_Dataset entries_

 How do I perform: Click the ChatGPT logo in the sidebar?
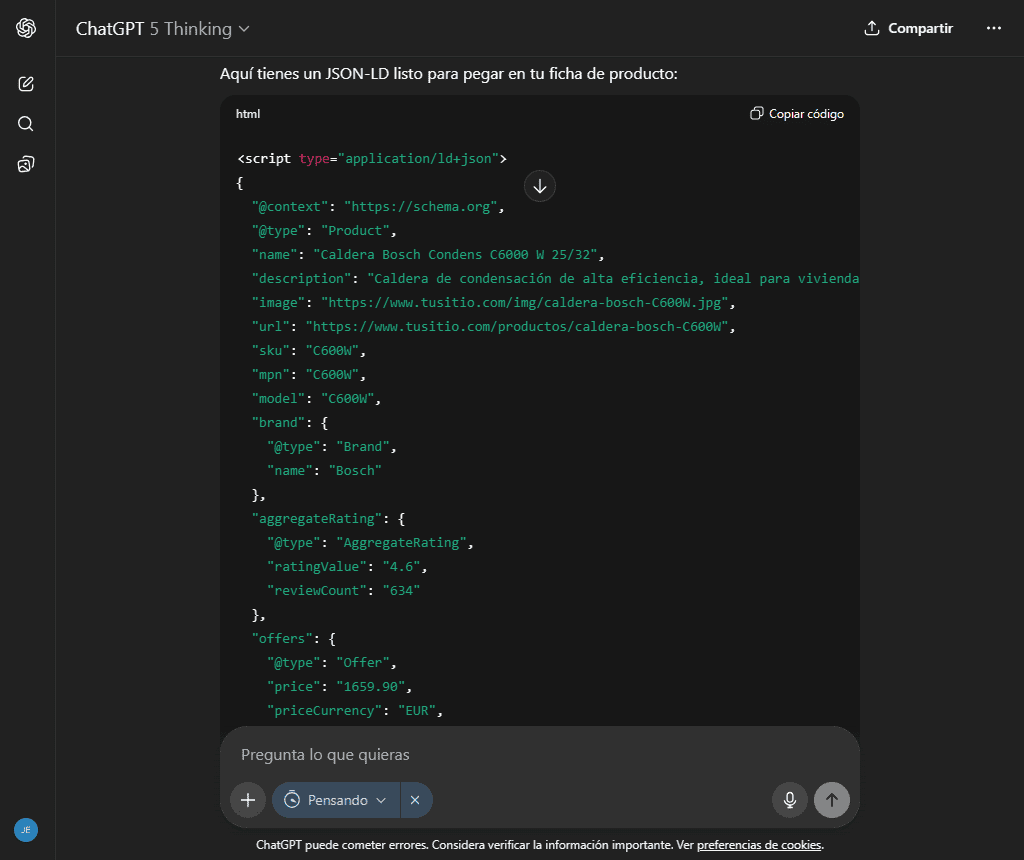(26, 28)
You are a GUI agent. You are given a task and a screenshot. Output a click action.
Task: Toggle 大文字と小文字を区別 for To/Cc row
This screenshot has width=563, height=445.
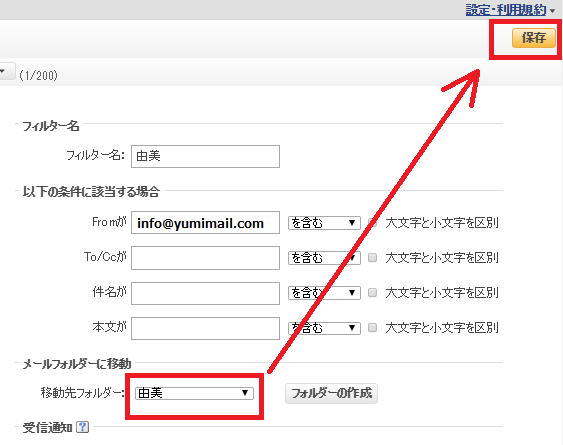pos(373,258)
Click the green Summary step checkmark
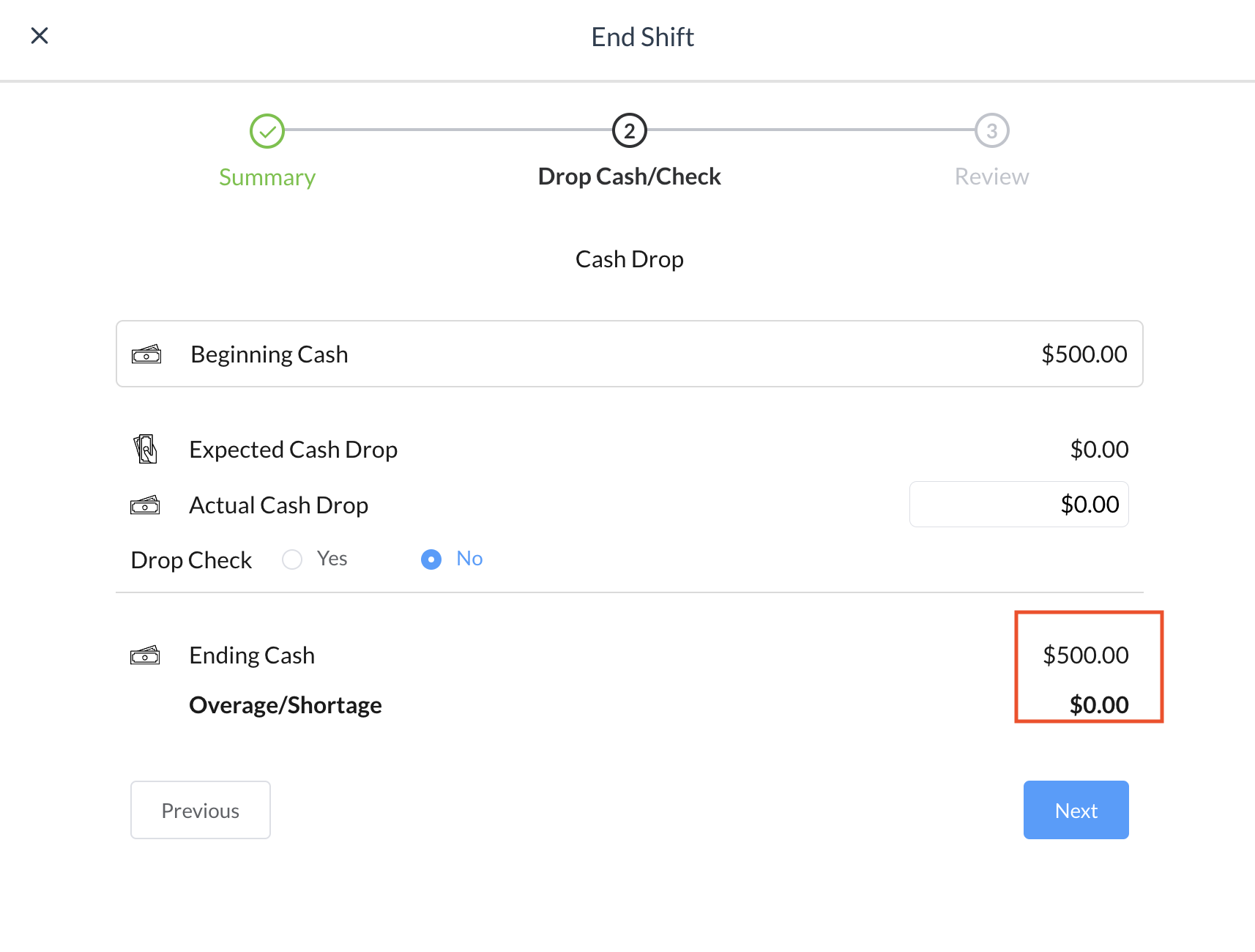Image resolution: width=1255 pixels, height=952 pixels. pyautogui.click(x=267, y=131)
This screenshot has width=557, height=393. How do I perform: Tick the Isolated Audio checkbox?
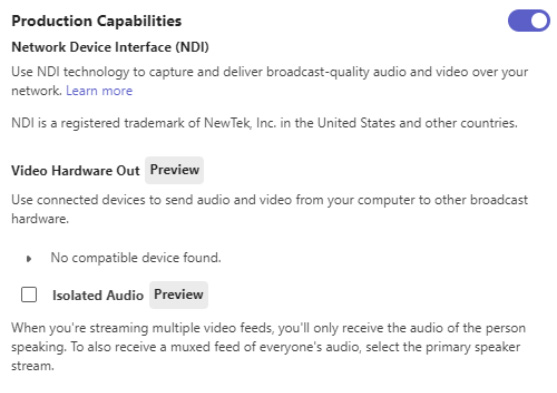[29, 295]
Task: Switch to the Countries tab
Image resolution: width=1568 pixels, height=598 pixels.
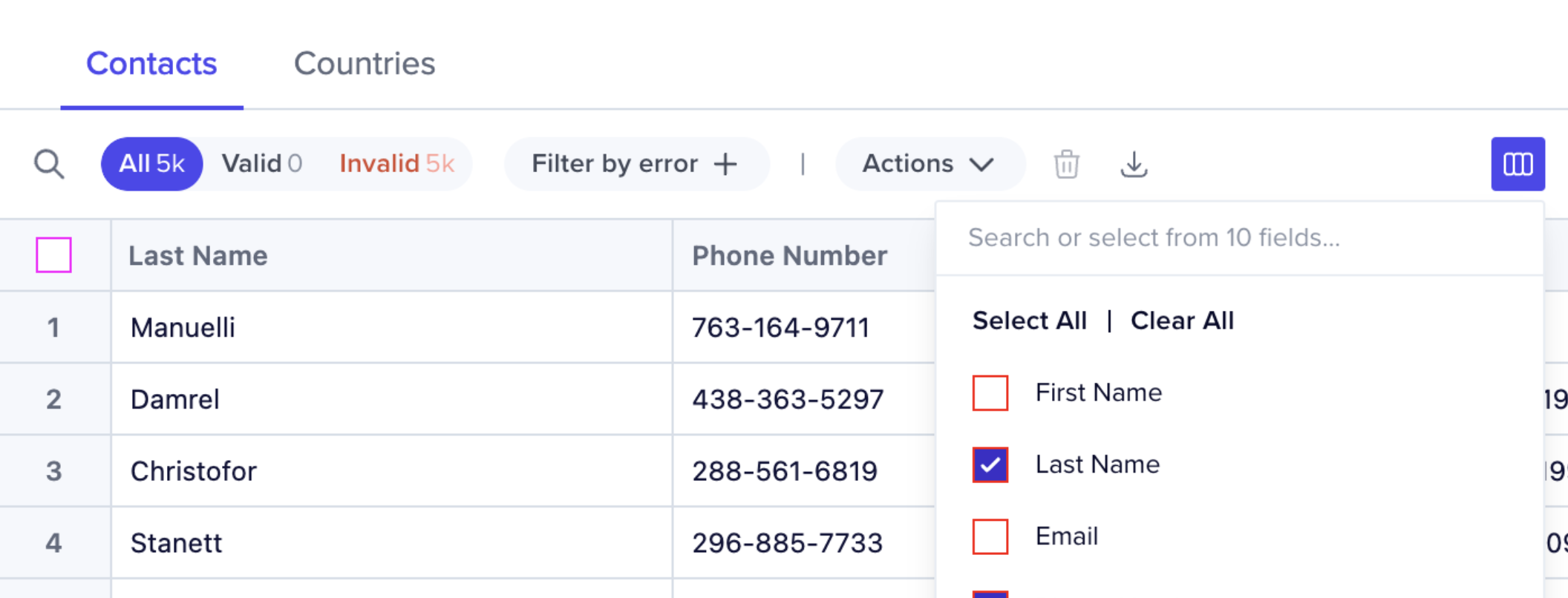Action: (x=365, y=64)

_Goal of the exercise_
All that is needed is the data above, repeated exactly, without the pictures.

_Response to this task_
 How do I perform: Click the ChatGPT logo in the sidebar?
(26, 28)
You are a GUI agent. You are given a task and a screenshot. Output a click action.
Task: Toggle 大文字と小文字を区別 for To/Cc row
This screenshot has width=563, height=445.
pos(373,258)
Click the green Summary step checkmark
Image resolution: width=1255 pixels, height=952 pixels. pyautogui.click(x=267, y=131)
This screenshot has width=557, height=393. How do I perform: Tick the Isolated Audio checkbox?
[29, 295]
Task: Switch to the Countries tab
Image resolution: width=1568 pixels, height=598 pixels.
Action: (x=365, y=64)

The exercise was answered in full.